By Michael J. Smith on Friday December 19, 2008 05:58 PM

I wouldn't have thought it was possible for UFPJ to be an even more narcoleptic lapdog for the Democratic Party after the election than they were before. But I was wrong. According to one of my lefty correspondents,

UFPJ recently defeated a proposal to support a united anti-war march in Washington D.C. on the sixth anniversary of the Iraq war, Saturday, March 21, by a vote of 111 to 49. Instead, United For Peace and Justice voted in favor of their program "Yes We Can... End the War" for a Saturday April 4 march on Wall Street, focusing on the recession.
Another correspondent adds:
It's true. I was there.

Supporters of March 21st asked that that action not be counterposed to April 4th -- and we still don't see them as counterposed. The UFPJ leadership insisted they had to be. Their arguments in favor of April 4th were that the focus had to move away from the war. In the words of UFPJ-NYC leader Leslie Kielson, "we're used to being in opposition, to being an antiwar movement. Now we can be proactive," because "we're in a new period."

And the idea of a march in DC -- instead of NY, where April 4th will be -- was vetoed because it would seem to be opposing Obama.

Over and over the need to realize "this is a different moment," to be part of the "Obama movement," was stressed.

After the vote on these two actions was taken, at a workshop on the economic crisis, I said that it would be great to get unions involved in April 4th and bring their demands for the kind of jobs and services they need for their members and communities (sounds pretty proactive to me!).
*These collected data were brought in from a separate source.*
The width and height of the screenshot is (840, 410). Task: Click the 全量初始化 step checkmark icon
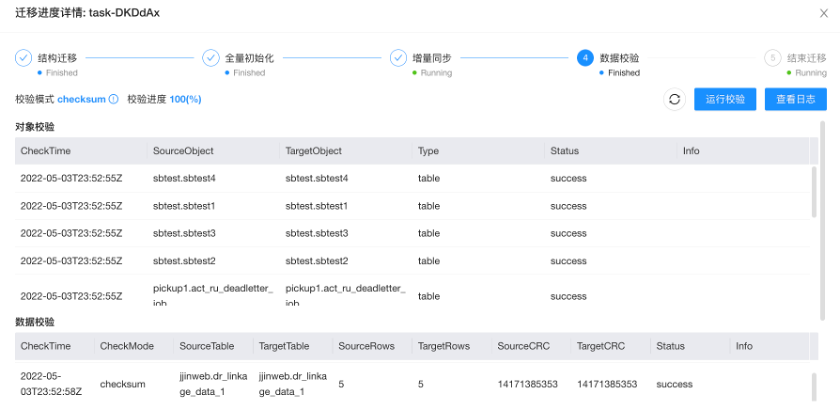pyautogui.click(x=211, y=58)
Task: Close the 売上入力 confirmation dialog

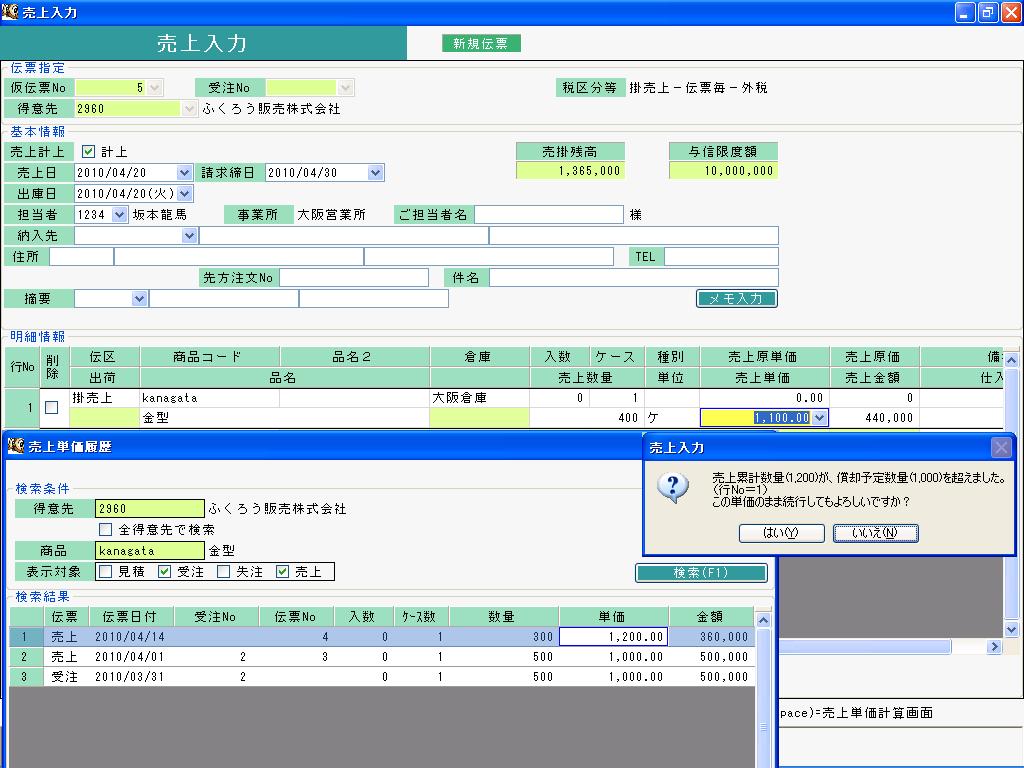Action: click(x=1000, y=447)
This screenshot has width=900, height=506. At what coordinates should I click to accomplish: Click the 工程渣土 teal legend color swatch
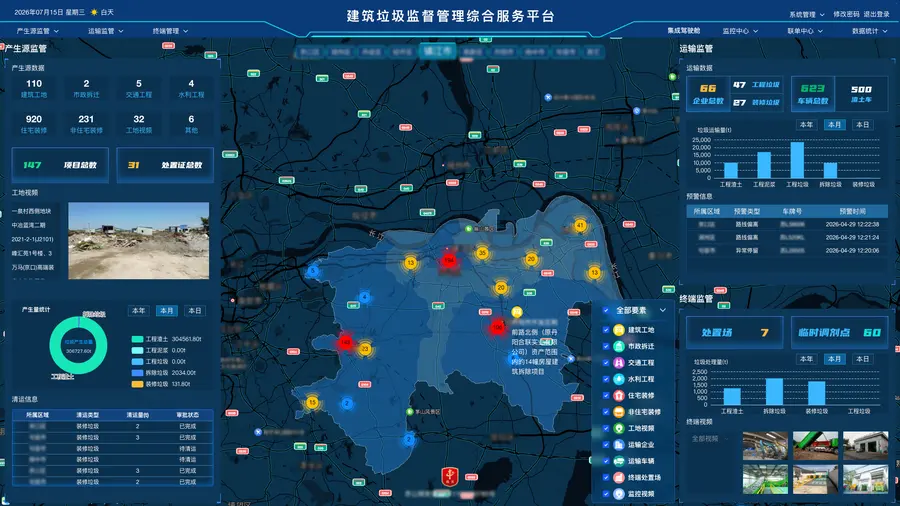[x=137, y=339]
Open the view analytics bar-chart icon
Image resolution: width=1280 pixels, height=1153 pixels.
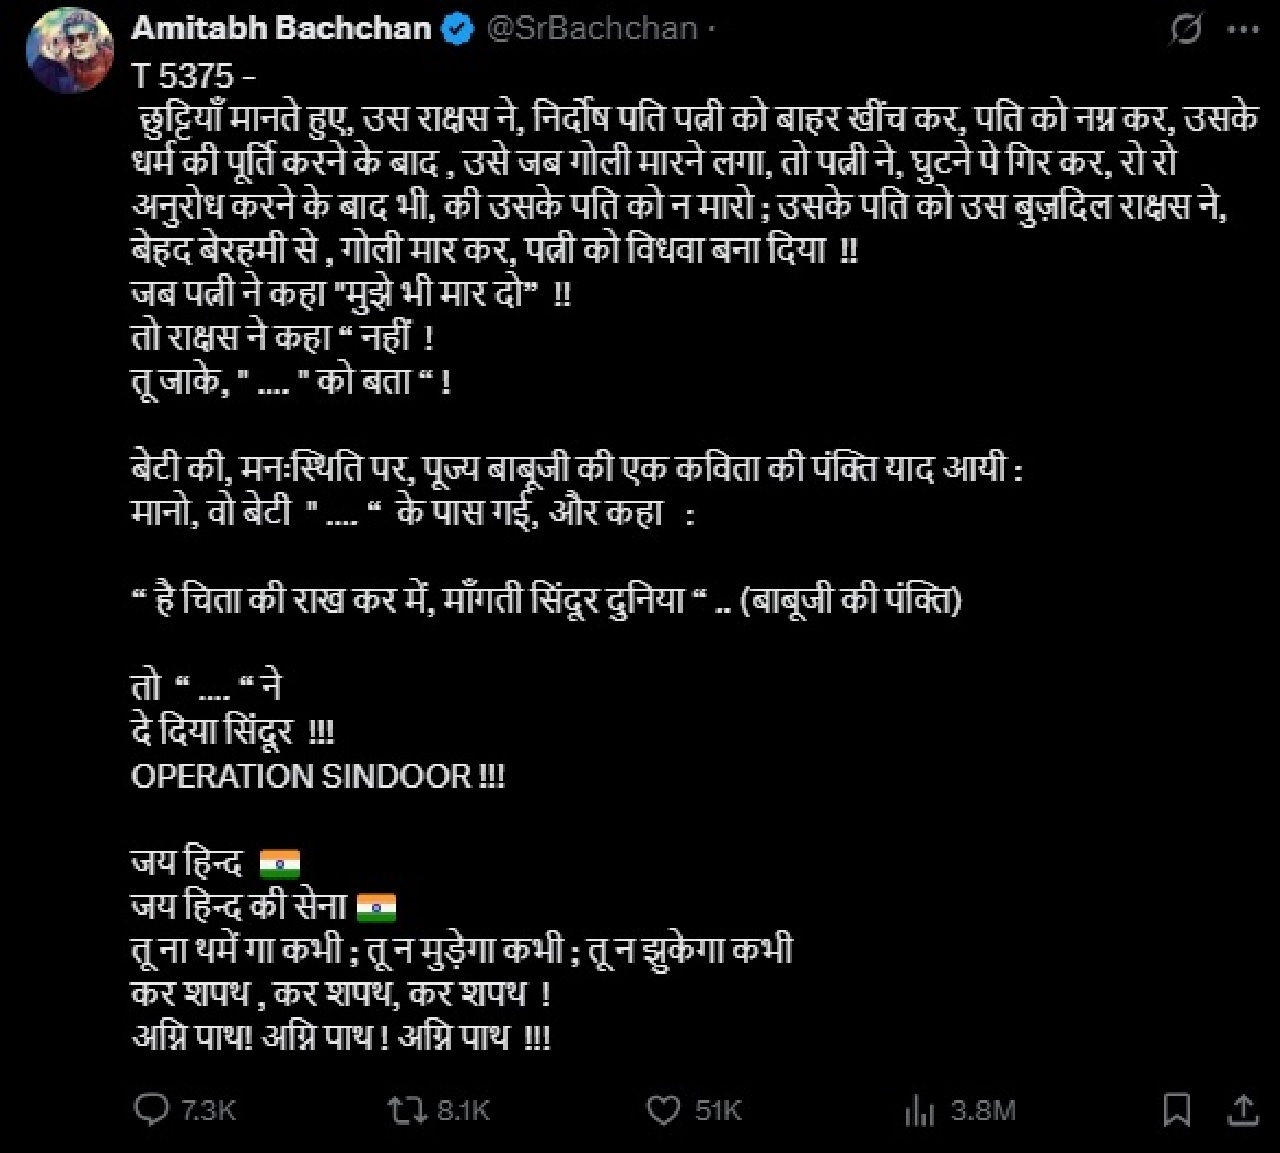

Unfortunately UFPJ instead is only calling for a 25% reduction in war spending (which would probably leave us at levels of 4 or 5 years ago). So rather than integrating the war and the economy in a genuinely progressive way -- i.e. no troops in Iraq and Afghanistan, and jobs and services for all who need them -- they will demonstrate where, and with only those demands, that they feel won't anger Obama.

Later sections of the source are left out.